Ein Beispiel für nachhaltigen Erfolg kommt aus Shenzhen. Aus einer kleinen Garage heraus verstand Frank Wang die Bedürfnisse der Nutzer und setzte sie in Drohnen für Fotografie und Videografie um. Heute ist DJI international führend. Erfolg entsteht aus Zuhören, Verstehen und konsequentem Handeln. Während DJI kontinuierlich wächst, verharren Politik und Finanzplatz Schweiz zu häufig in regulatorischer Selbstzufriedenheit und technokratischer Routine. Die entscheidende Frage lautet daher: Hört die Schweiz wirklich zu – ihren Werten, Wählern, ihrer Bevölkerung, ihren Partnern, Talenten und der nächsten Generation?
Erfolg heisst verstehen, prüfen, handeln. «Wokeness» dagegen bedeutet reagieren, moralisieren – und damit verlieren. Die Zukunft gehört jenen, die Resonanz statt Monolog wagen, Empathie mit Klarheit verbinden und Innovation mit Verantwortung verknüpfen. Nur sie werden die Markenwerte stärken und das Vertrauen bewahren, das kostbarer ist als jede andere Währung.
«Wer nicht zuhört, wird auch nicht verstehen.» – Konfuzius 551 v. Chr. bis 479 v. Chr.
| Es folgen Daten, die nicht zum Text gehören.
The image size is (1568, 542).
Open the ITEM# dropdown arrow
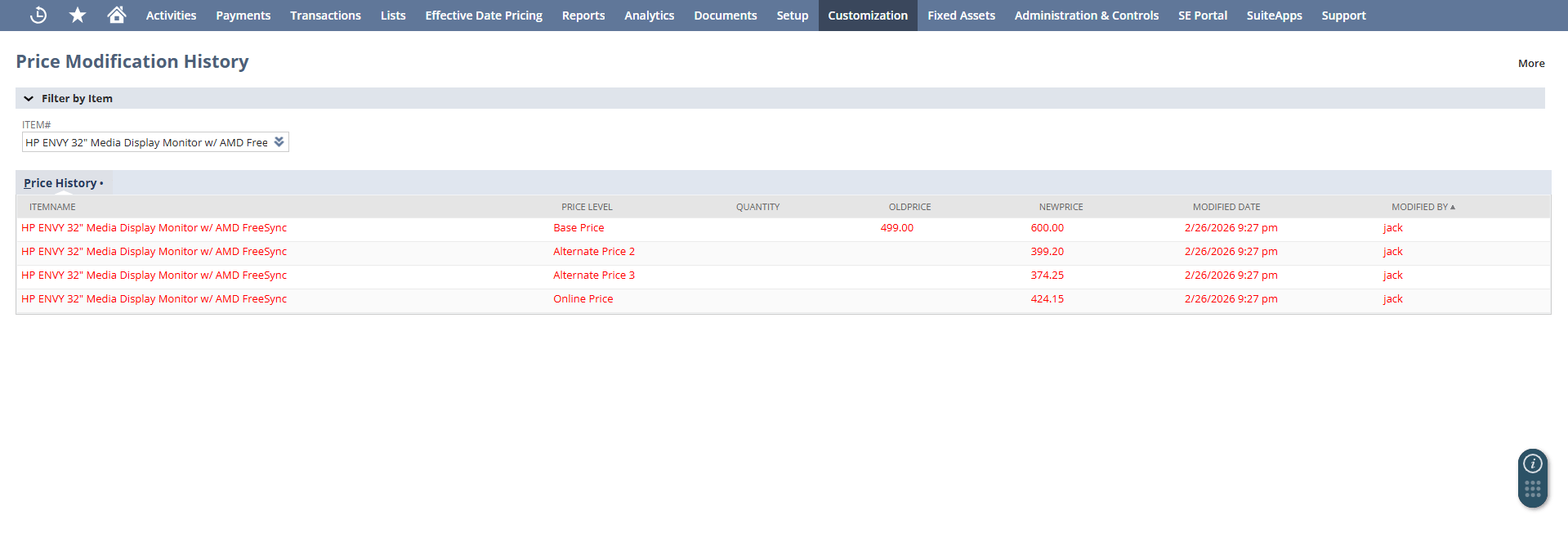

Florin Baeriswyl ist Unternehmer und Berater für internationale Markenführung und -strategie sowie für Design. Er gründete 1987 «dai Zürich», eine Design-Agentur, die Corporate Design-Dienstleistungen in Zürich und mittlerweile auch in London und Shanghai anbietet. Aufgrund seines frühen Engagements in China wurde er zu einem Experten für die strategische Entwicklung von Unternehmen zwischen Ost und West. Als Folge davon berief ihn die in Peking ansässige DeTao Group an die Fudan/SIVA-Universität sowie an die DeTao Masters Academy. Überdies gründete er das Institute for Swiss International Branding (ISIB).